WinGD technology to power QatarEnergy new builds

By Chad Elmore26 October 2022

Latest generation engines to power 25 vessels

engines WinGD’s latest generation of X72DF-2.1 engine. (Illustration: WinGD)

WinGD’s latest generation of X72DF-2.1 engines will power 25 vessels as part of the QatarEnergy’s North Field East (NFE) project, reportedly the biggest LNG carrier newbuilding project in history. The 50 low-pressure dual-fuel engines which feature the new on-engine iCER were selected by multiple shipyards and shipowners.

The new on-engine configuration of WinGD’s intelligent control by exhaust recycling (iCER) was released in May of this year and reportedly has been met with swift uptake, providing improved fuel efficiency in both gas and diesel modes and a 50% reduction in methane slip compared to the first-generation X-DF.

One order as part of the Qatar NFE program is for two 174,000-cbm LNG carriers to be built for TMS Cardiff Gas at Korean shipyard Daewoo Shipbuilding & Marine Engineering (DSME). The two vessels will be the first ships built by DSME to feature on-engine iCER.

Volkmar Galke, Director, Global Sales, WinGD said: “This huge order intake with on-engine iCER technology shows the need for proven and reliable dual-fuel engines as the LNG carrier ordering surge continues. Owners and operators are seeking fuel flexibility without compromising efficiency, emissions or CapEx. And the fact that all have chosen our latest compact, cost-saving configuration confirms that WinGD delivers the best possible solution to customers, giving them confidence in their investment for today and for the future.”
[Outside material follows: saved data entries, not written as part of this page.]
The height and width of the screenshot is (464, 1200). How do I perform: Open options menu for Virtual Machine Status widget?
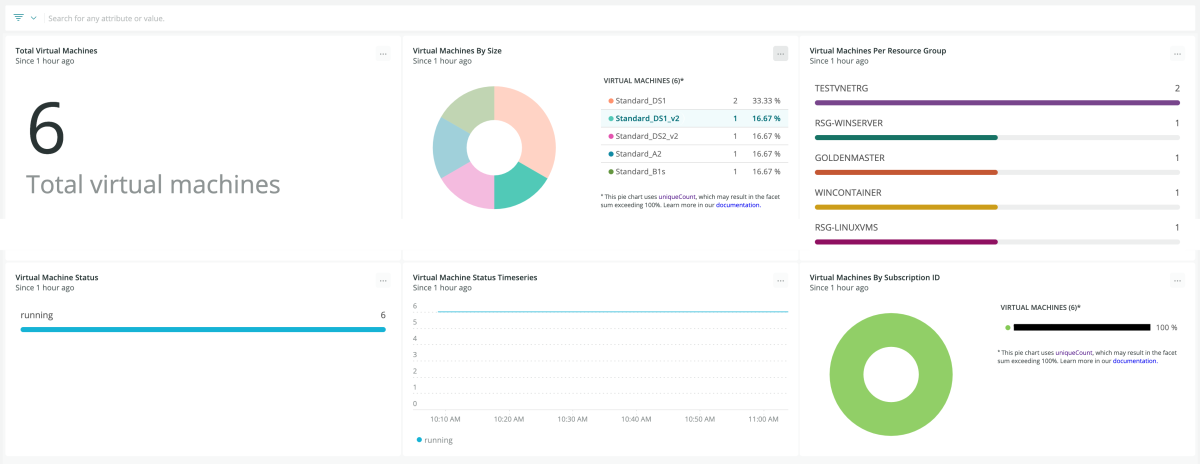[x=383, y=281]
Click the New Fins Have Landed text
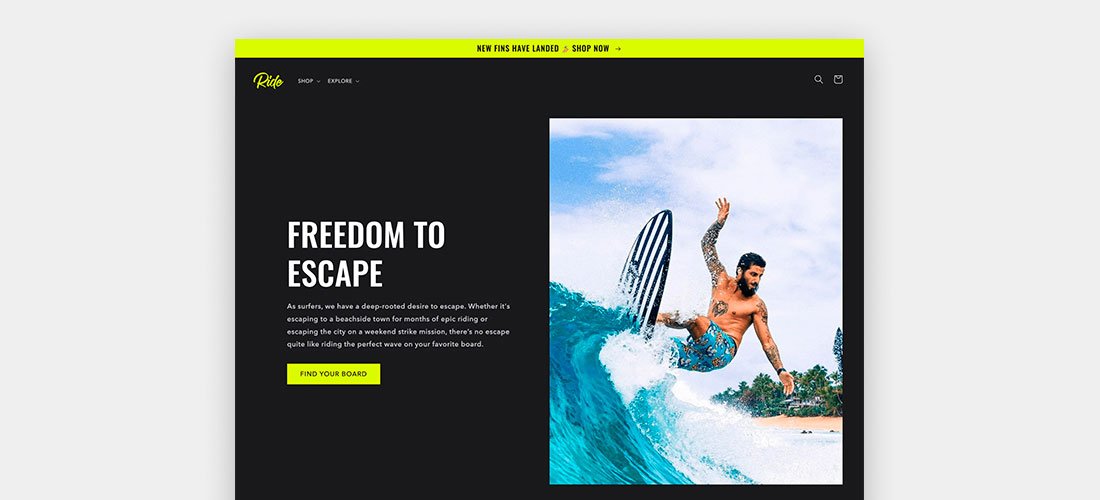Image resolution: width=1100 pixels, height=500 pixels. [x=518, y=48]
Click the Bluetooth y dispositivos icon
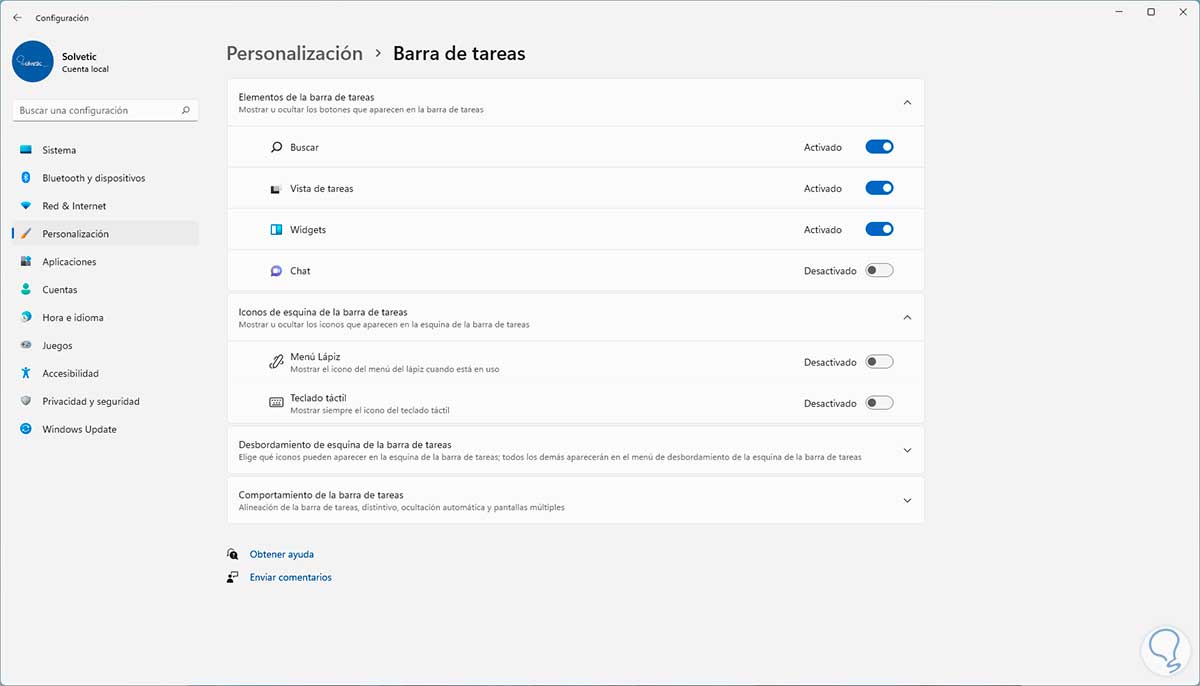Screen dimensions: 1200x686 click(26, 178)
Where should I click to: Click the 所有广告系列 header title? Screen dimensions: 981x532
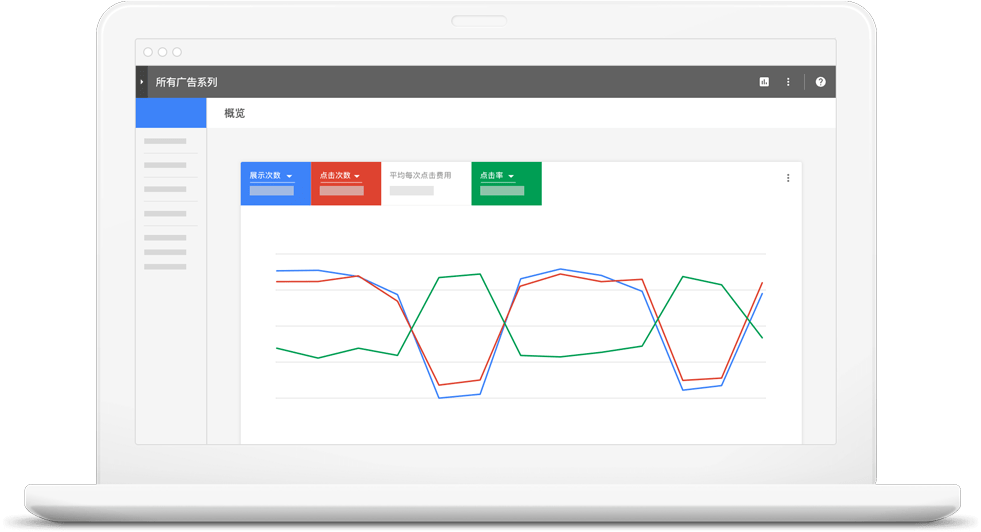pyautogui.click(x=186, y=82)
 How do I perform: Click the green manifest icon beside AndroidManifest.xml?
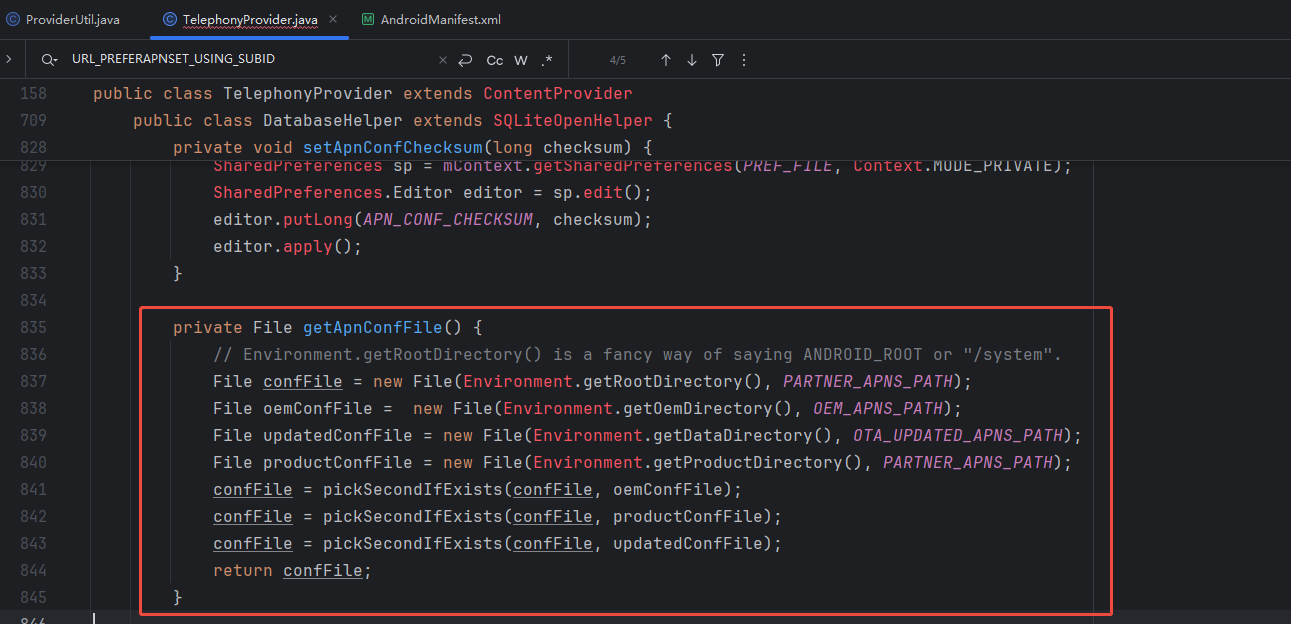[x=368, y=19]
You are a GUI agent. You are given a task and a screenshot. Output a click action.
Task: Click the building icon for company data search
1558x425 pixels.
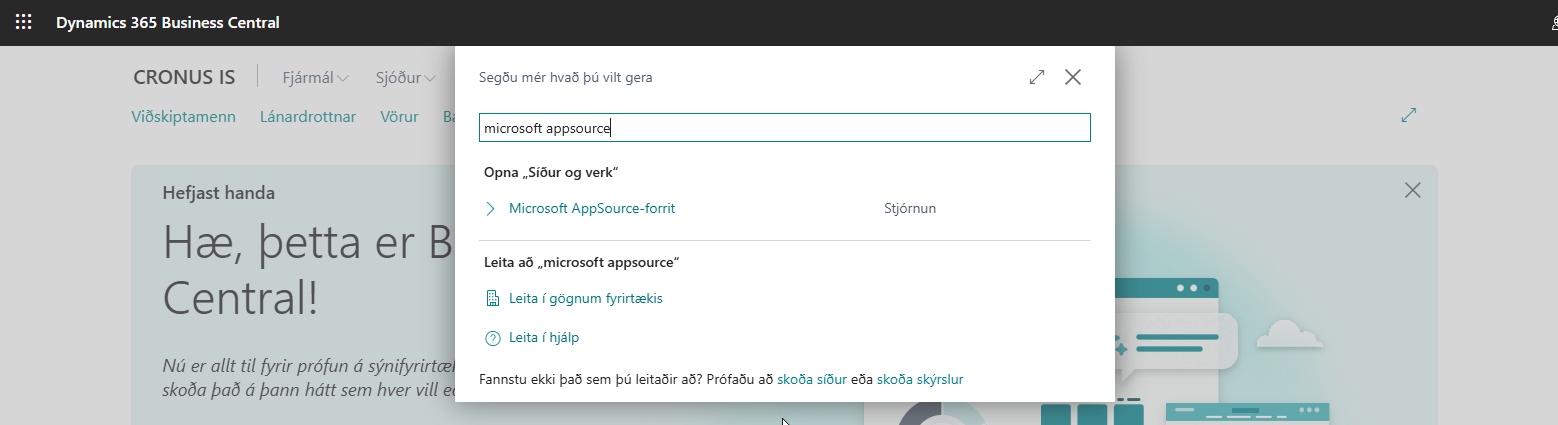492,298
The company said advantages of X-DF low-pressure dual-fuel engines include low CapEx, low maintenance costs and ultra-low air pollution, reaching IMO Tier III NOx limits without aftertreatment. Since its debut in 2015, the entire X-DF fleet has grown to more than 350 engines in operation lending the deep in-service experience to the technology advancements available today.

QatarEnergy has reportedly secured approximately 60% of the global LNG shipbuilding capacity through 2027 to cater to its growing LNG carrier fleet requirements, which could reach more than 100 new vessels. A wide range of ship owners have tendered to build gas carriers that will be operated under long-term charters to QatarEnergy. The vessels are expected to be delivered between 2023 and 2027.

WinGD said its X72DF engine has become the standard for LNG carriers, with 224 in service and more than 130 engines on order.